Diese Nummer schließt mit der Ärgernis erregenden Falschaussage „Angesichts der Zwischenfälle eines gewalttuigen Fundamentalismus muß die Zuneigung zu den authentischen Anhängern des Islam uns dazu führen, gehässige Verallgemeinerungen zu vermeiden, denn der wahre Islam und eine angemessene Interpretation des Korans stehen jeder Gewalt entgegen.“ Hat der Heilige Vater jemals den Koran gelesen?
In Nr. 254 wird von den Nichtchristen im Allgemeinen gesprochen, daß ihre Zeichen und Riten „Kanäle sein können, die der Geist selber schafft, um die Nichtchristen vom atheistischen Immanentismus und von rein individuellen religiösen Erfahrungen zu befreien.“ Heißt dies nicht, daß der Heilige Geist durch alle nicht-christlichen Religionen wirkt, daß sie also mithin Heilswege sind?
Natürlich ist der Glaube an einen Gott des Islam – abstrakt gesprochen – höherstehend als die Vielgötterei des Heidentums; aber pädagogisch und psychologisch ist es sehr viel einfacher, einen Heiden zu bekehren als einen Moslem, da dieser in ein ganzes religiös-soziales System integriert ist, dessen Verlassen für ihn lebensbedrohlich ist.
Die nicht-christlichen Religionen sind eben keineswegs neutrale Wege der Gottesverehrung, sondern allzu oft mit dämonischen Elementen durchsetzt, die es dem Menschen verwehren, zur Gnade Christi durchzubrechen, sich taufen zu lassen und so seine Seele zu retten.
Nichts hat dem Schutz und der Weitergabe des Glaubens in den letzten 50 Jahren so sehr geschadet, wie der ausufernde Ökumenismus, der nichts anderes ist als religiöse „Diktatur des Relativismus“ (Kardinal Ratzinger). Dieses Übel hat das Selbstverständnis der Kirche als mystischer Leib Christi, als einzige Braut des geschlachteten Lammes, als einziger Weg zum Heil weitgehend zum Erlöschen gebracht; genau dieser Ökumenismus, der die missionarische Kirche in eine dialogisierende ökumenische Gemeinschaft unter anderen religiösen Gemeinschaften umgewandelt hat. Im Rahmen dieses Ökumenismus die Kirche zur Freude am Evangelium aufzurufen und sie in eine missionarische verwandeln zu wollen, entbehrt nicht der Tragik – Komik: Wie soll sie missionarisch denken und tätig sein, wenn sie nicht an ihre eigene Identitlt und Sendung glaubt?

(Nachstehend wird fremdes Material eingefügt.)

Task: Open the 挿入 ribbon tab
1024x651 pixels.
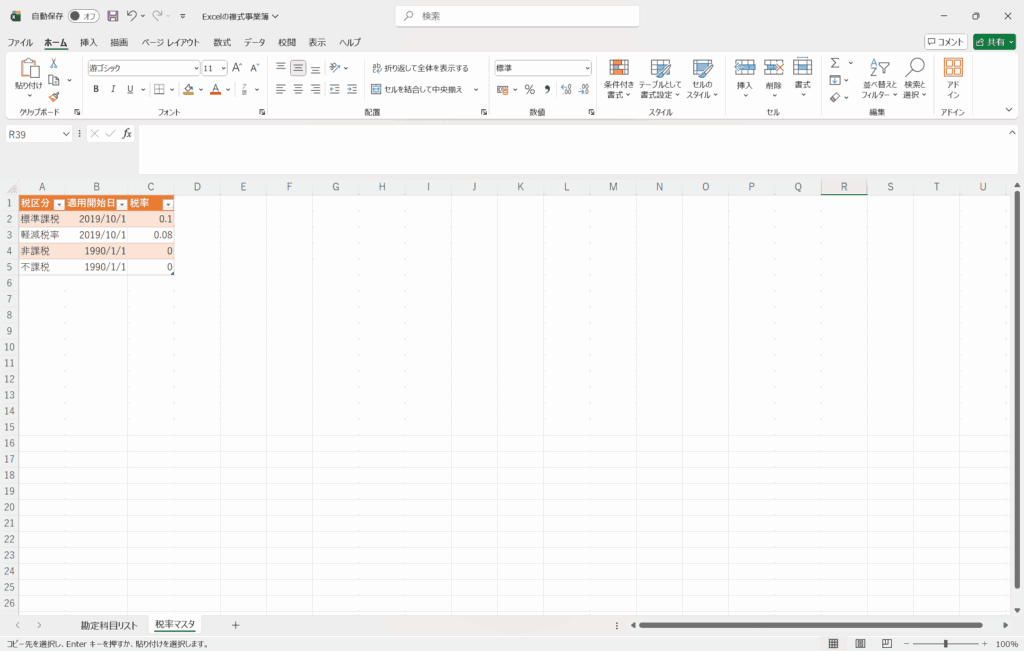Action: tap(89, 42)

Das päpstliche Schreiben Evangelii Gaudium mag wie Saatkörner verstreut richtige Gesichtspunkte enthalten. Im Ganzen aber ist es nichts anderes als die Fortentwicklung des Zweiten Vatikanischen Konzils in dessen unannehmbarsten Aussagen. Wir sehen in ihm nicht „Wege für den Lauf der Kirche in den kommenden Jahren“ (Nr. 1), sondern einen weiteren verhängnisvollen Schritt für den Niedergang der Kirche, den Zerfall ihrer Lehre, die Zersetzung ihrer Strukturen und selbst das Erlöschen ihres missionarischen Geistes, der immer wieder beschworen wird. So wird Evangelii Gaudium zum Dolor Fidelium, zum Leid und Schmerz der Gläubigen.

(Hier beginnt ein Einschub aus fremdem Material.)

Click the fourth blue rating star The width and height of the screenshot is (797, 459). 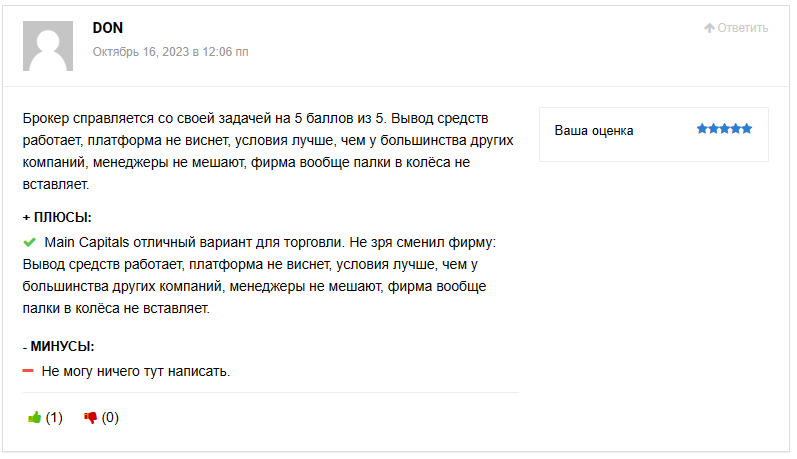point(735,129)
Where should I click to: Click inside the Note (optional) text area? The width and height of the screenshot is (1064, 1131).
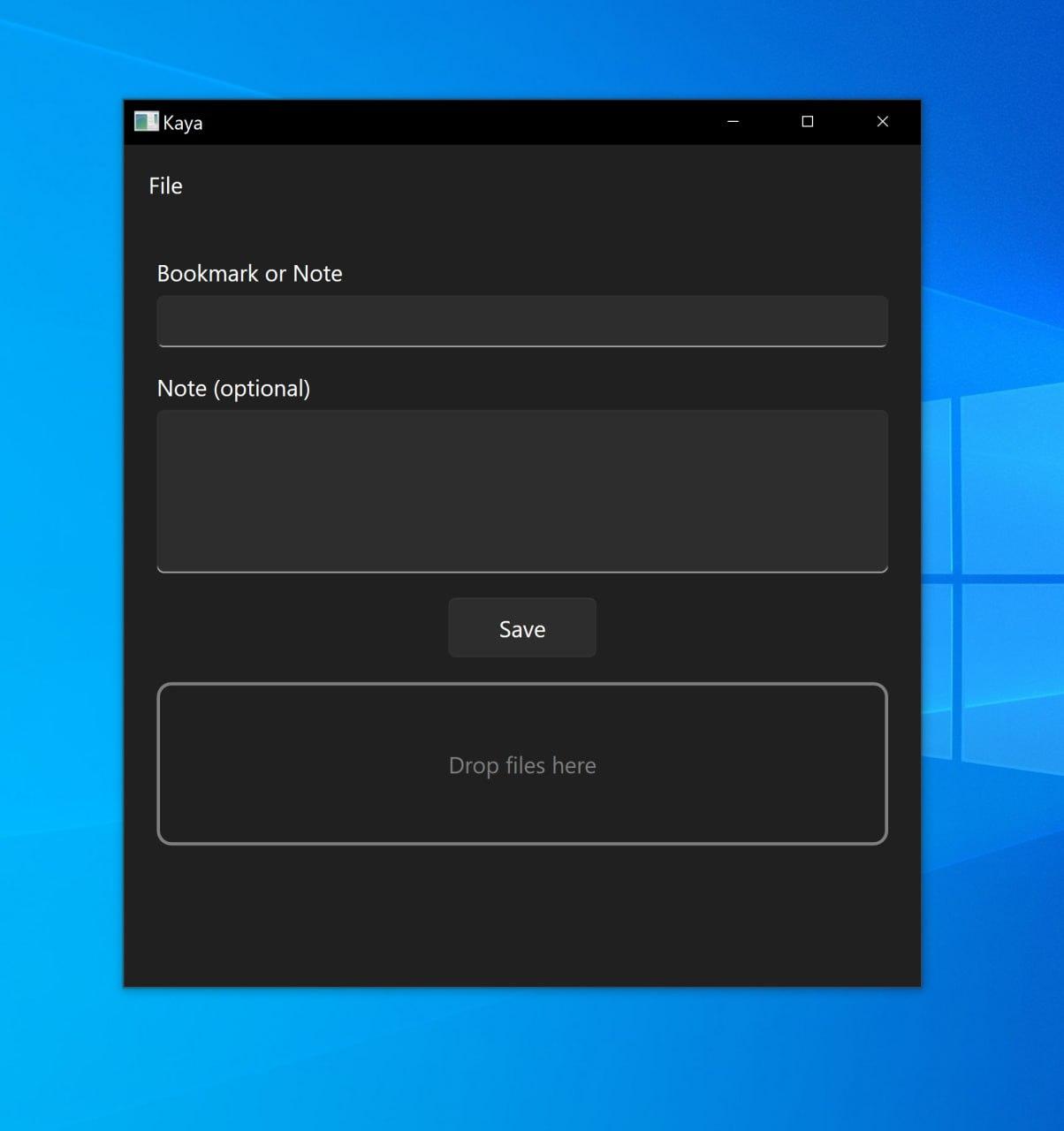[x=521, y=490]
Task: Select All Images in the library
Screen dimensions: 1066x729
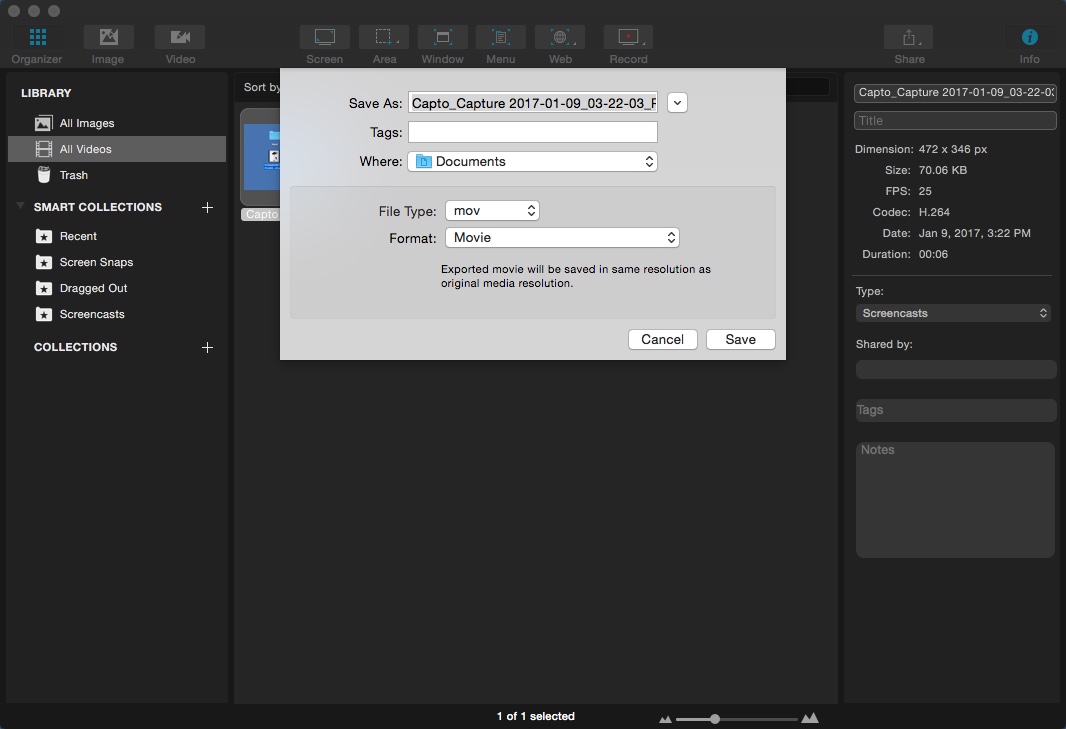Action: click(87, 123)
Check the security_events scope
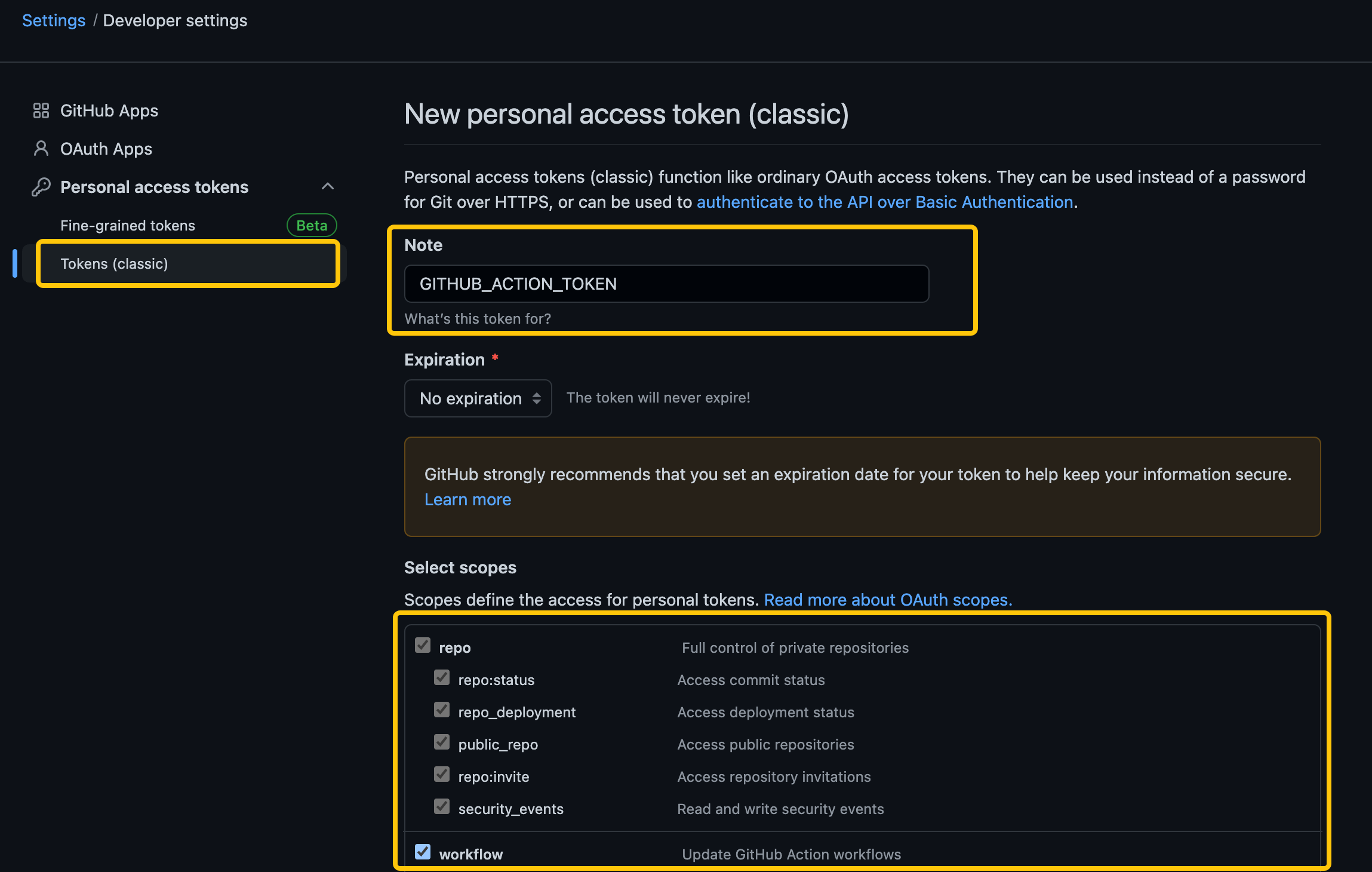Viewport: 1372px width, 872px height. [x=442, y=806]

Die mit der Tradition der Kirche verbundenen Katholiken tun gut daran, sich an die Devise und an das Regierungsprogramm des hl. Pius X. zu halten: Instaurare omnia in Christo – alles in Christus erneuern. Dies sehen wir als den einzigen möglichen Weg „für, den Lauf der Kirche in den kommenden Jahren“ an.
Und nehmen wir im täglichen Rosenkranzgebet unsere Zuflucht zu derjenigen, die alle Häresien in der ganzen Welt überwunden hat.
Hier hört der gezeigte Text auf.